The February 19 special meeting was presented as a chance to explain the details of the proposed library initiative. But let’s be clear: this is not simply about a library. This is about a tax.

It is about creating a permanent revenue stream so the City can immediately issue approximately $37 million in bonds and transfer those funds to a private developer. Those bond proceeds would be used to help the developer secure the financing needed to construct the building.

Supporters argue that the project will move forward whether or not the City participates. But the reality is that the full funding is not yet in place. Without the City’s bond financing, the project does not currently have complete financial backing.

That is why this tax matters.

It is not just about library services. It is about using taxpayer dollars to underwrite a private development—while presenting it as a simple investment in a public facility.

At the same time, residents are being told they are “buying” a condominium. But a ground lease is not ownership. Paying rent—even if it is only one dollar a year—is not ownership. If the City truly owned the building, there would be no lease payment at all.

This measure asks voters to approve a permanent tax based on a misleading framing of ownership and risk.

The City will tell residents that this tax can only be used for the library. But the actual terms and conditions are very broad. They allow the City to be reimbursed for a wide range of expenses—including staff time, administrative costs, consulting fees, funds currently earmarked for the library and even the time spent preparing presentations for meetings like the February 19 session.

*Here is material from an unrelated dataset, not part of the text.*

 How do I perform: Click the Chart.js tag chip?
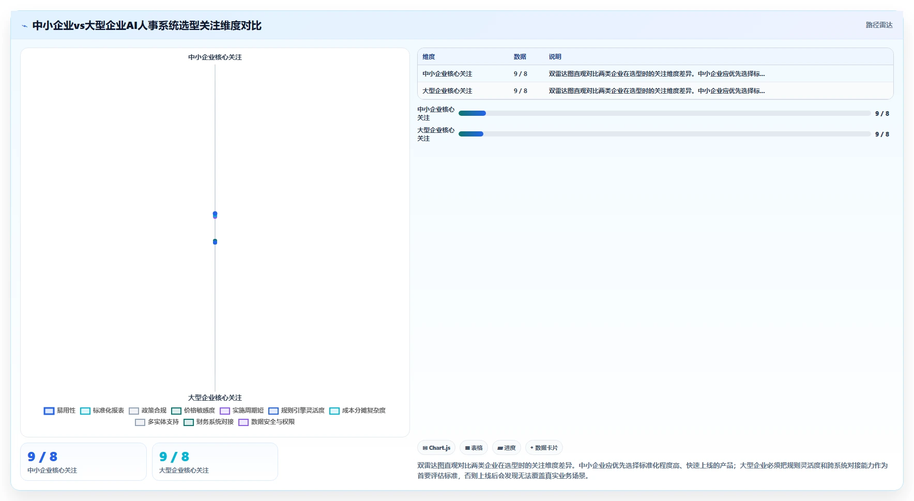[x=436, y=448]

In practice, this means the tax is not limited to bricks and books. It can be used to backfill many internal costs that would otherwise come out of the General Fund.

Who Really Benefits? Follow the Money.

When you follow the money, the beneficiaries become clear.

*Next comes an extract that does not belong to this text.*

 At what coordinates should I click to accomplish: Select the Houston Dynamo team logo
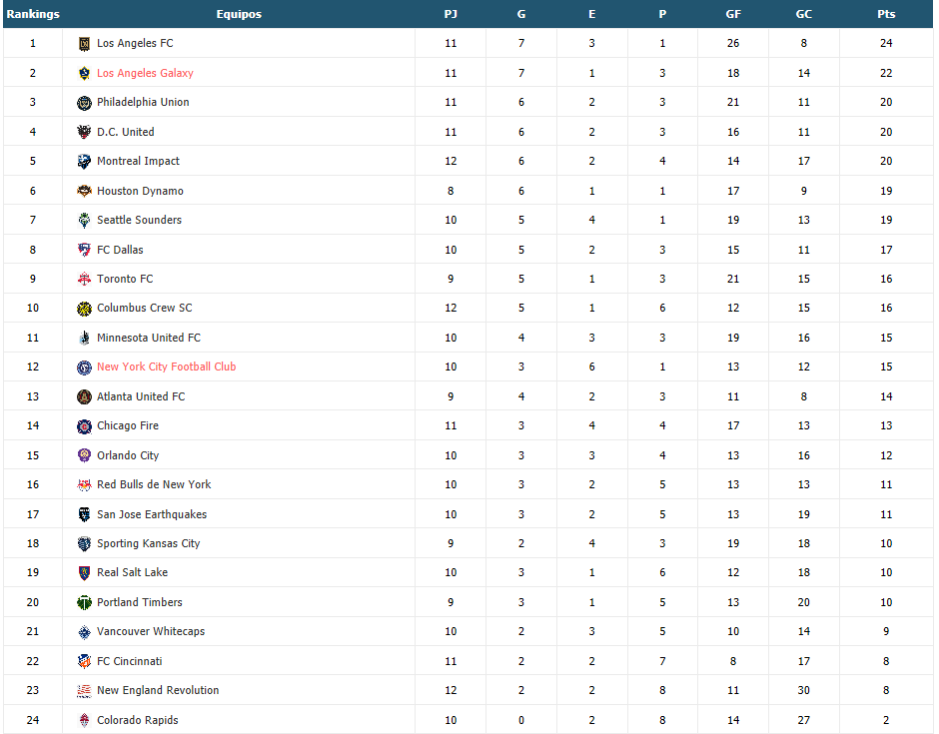[85, 191]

First, the developer benefits. By securing the City as an anchor tenant backed by roughly $37 million in bond financing, the project gains instant credibility with lenders. That public commitment makes it far easier for the developer to secure the remaining private financing.

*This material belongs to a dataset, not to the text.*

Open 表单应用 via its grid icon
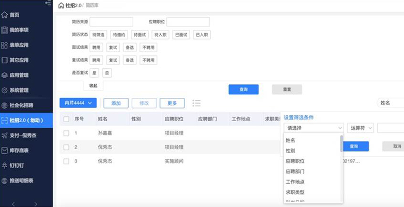The image size is (404, 207). pos(5,45)
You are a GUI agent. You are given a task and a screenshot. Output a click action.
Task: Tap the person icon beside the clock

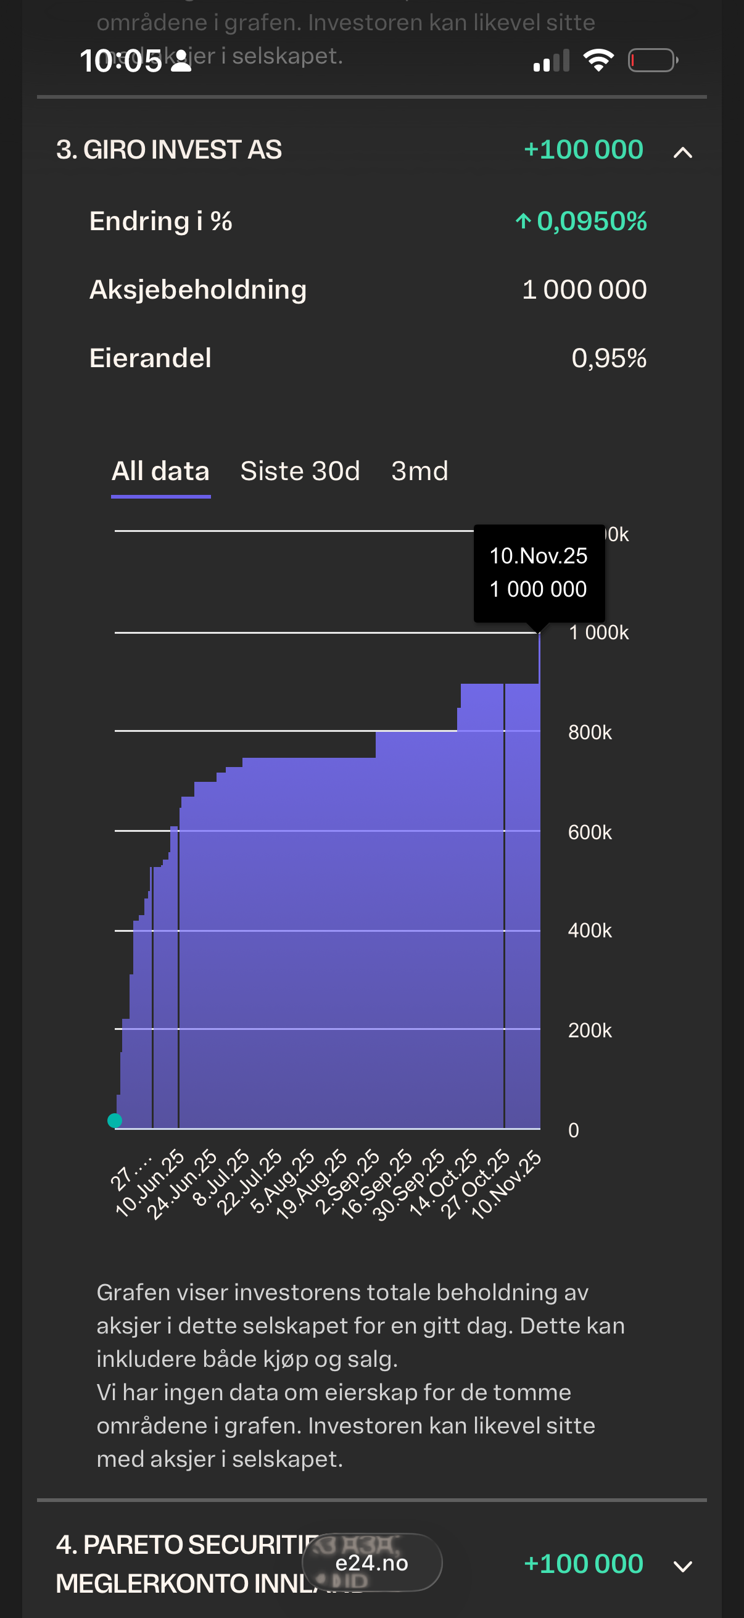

Second, the City benefits—at least in the short term. By creating a dedicated library tax, officials can shift major facility and operating costs off the already strained General Fund and onto a new, permanent revenue stream. This relieves budget pressure.

But accounting relief is not the same as real savings.

At the end of the day, El Cerrito residents are still paying for everything.

The money does not come from outside sources. It comes from local households and small businesses, year after year. The tax may be labeled “for the library,” but in practice, it services long-term debt, reimburses internal costs, and supports private financing.

So while the developer gains financing security and the City gains short-term budget flexibility, residents assume the long-term financial obligation.

That is the real tradeoff voters are being asked to approve.

Voters deserve clear, honest information about what they are being asked to fund, who benefits, and what the City will actually own.

This is not a technical detail. It goes to the heart of fiscal responsibility and public trust.